TASK DIRECTIONS:
Every line of the material is to be transcribed verbatim, with images omitted.

DATASET RECORDS:
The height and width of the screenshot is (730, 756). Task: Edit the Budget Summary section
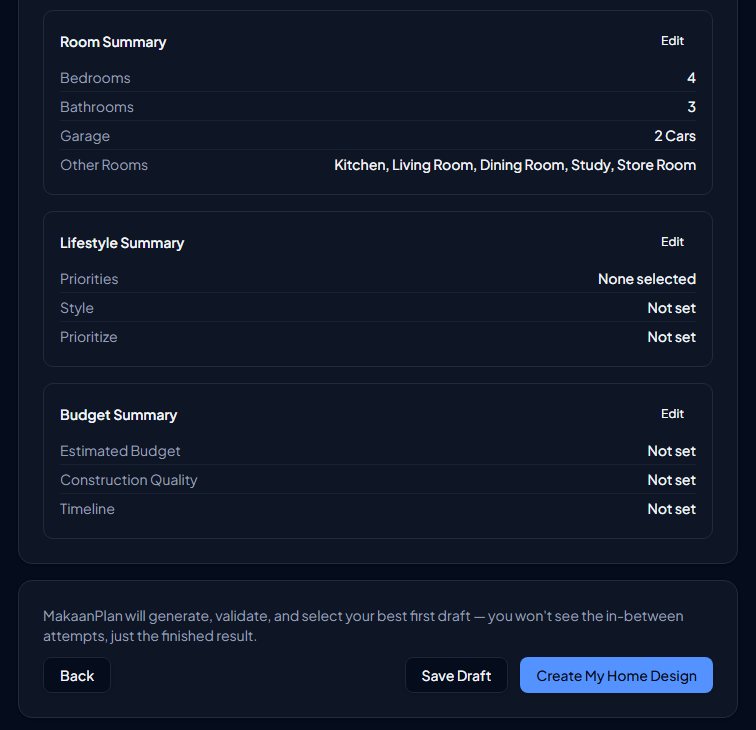[x=672, y=414]
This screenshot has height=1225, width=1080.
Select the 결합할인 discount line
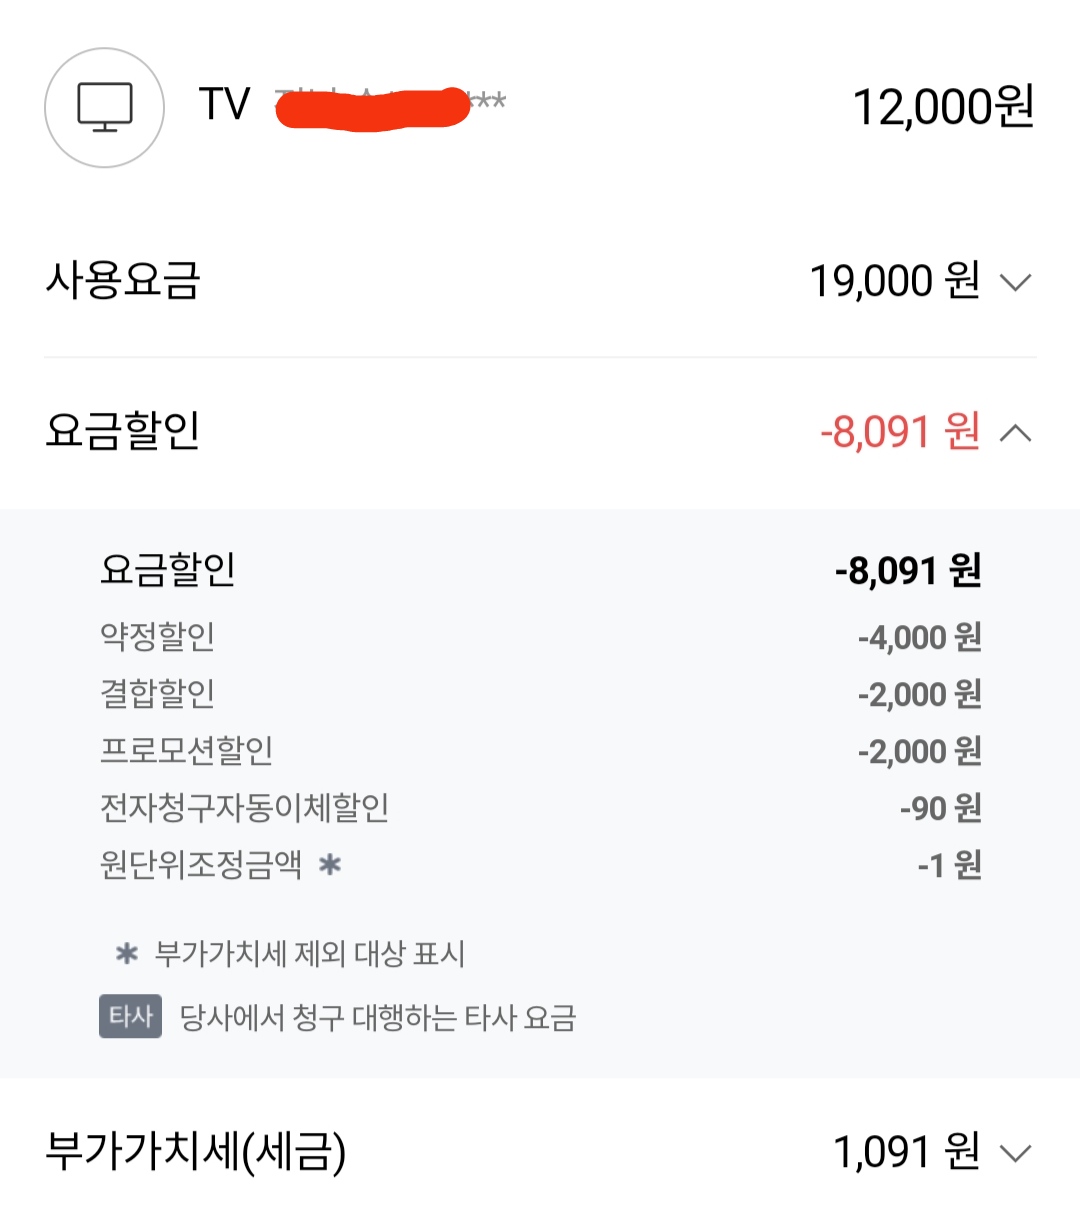click(x=158, y=694)
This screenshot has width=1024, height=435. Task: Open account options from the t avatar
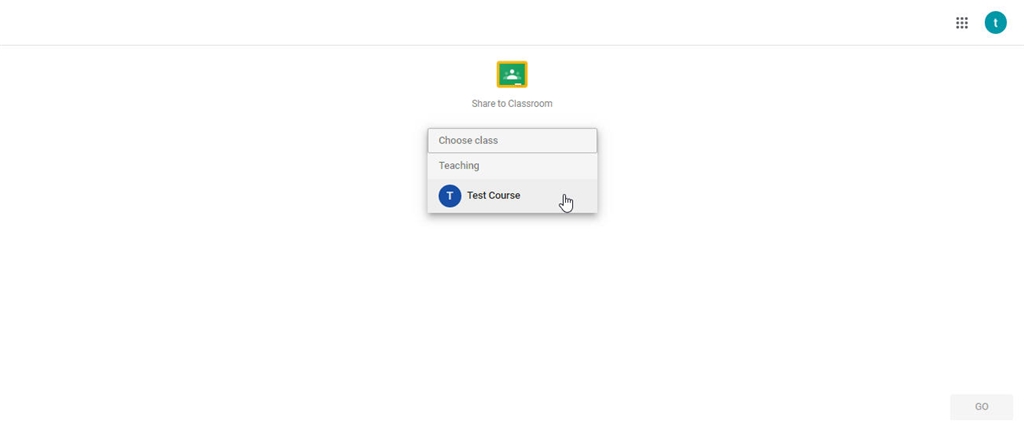pyautogui.click(x=995, y=23)
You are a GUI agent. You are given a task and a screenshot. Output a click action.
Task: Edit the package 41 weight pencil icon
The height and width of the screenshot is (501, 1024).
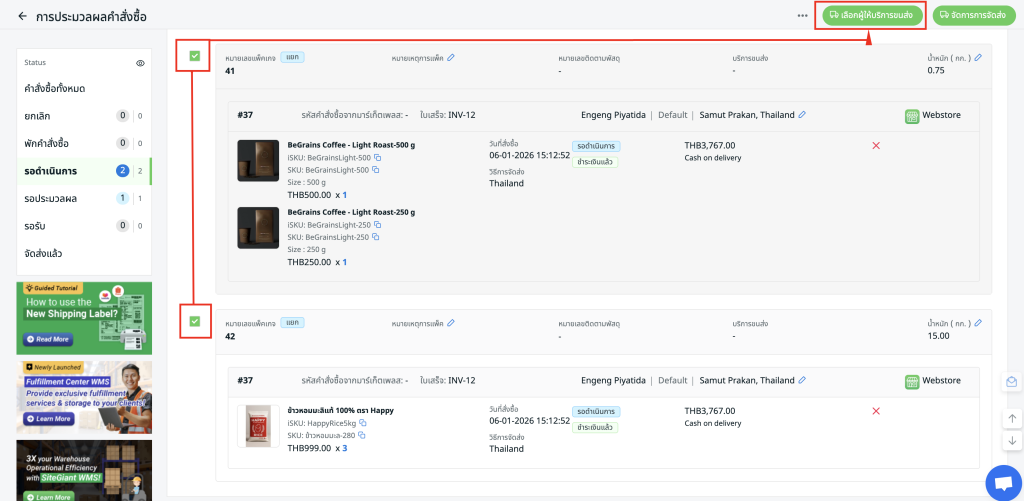978,57
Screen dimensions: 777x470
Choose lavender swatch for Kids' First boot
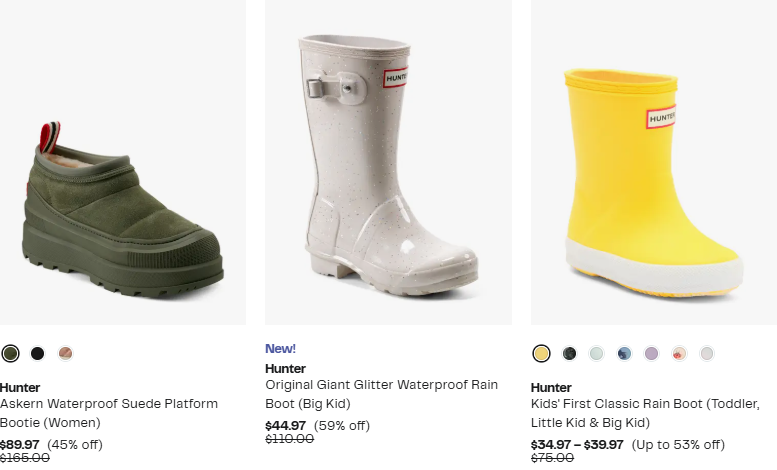pyautogui.click(x=652, y=353)
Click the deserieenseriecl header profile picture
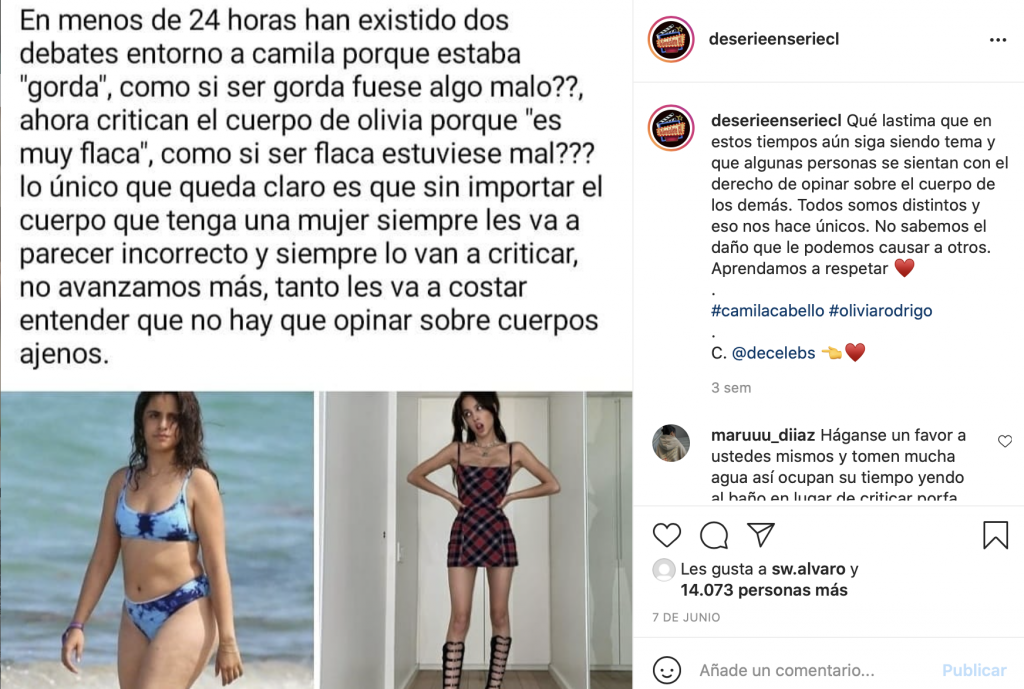 click(x=671, y=40)
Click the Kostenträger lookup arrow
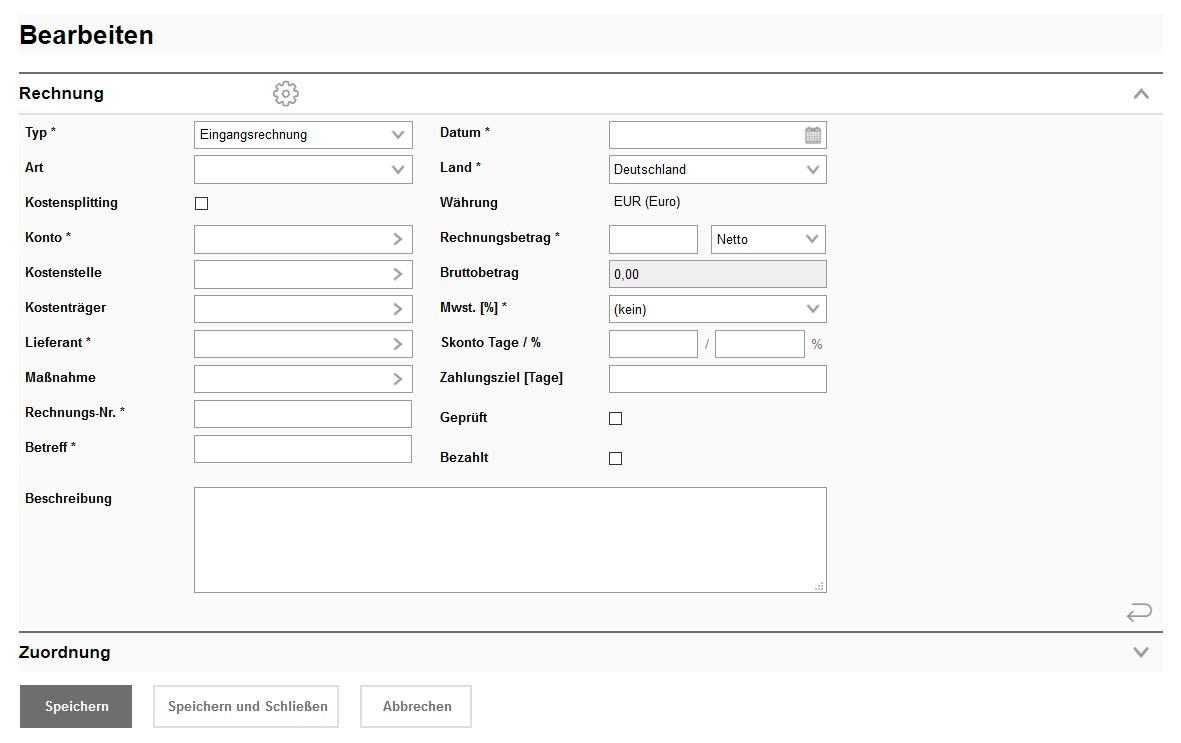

OUTPUT BELOW:
The height and width of the screenshot is (730, 756). Task: Edit the Budget Summary section
[x=672, y=414]
This screenshot has height=1225, width=1080.
Select the 결합할인 discount line
click(x=158, y=694)
This screenshot has width=1024, height=435. Task: Open account options from the t avatar
pyautogui.click(x=995, y=23)
You are a GUI agent. You are given a task and a screenshot. Output a click action.
Task: Edit the package 41 weight pencil icon
The height and width of the screenshot is (501, 1024).
978,57
Screen dimensions: 777x470
Choose lavender swatch for Kids' First boot
pyautogui.click(x=652, y=353)
Click the deserieenseriecl header profile picture
 click(x=671, y=40)
Click the Kostenträger lookup arrow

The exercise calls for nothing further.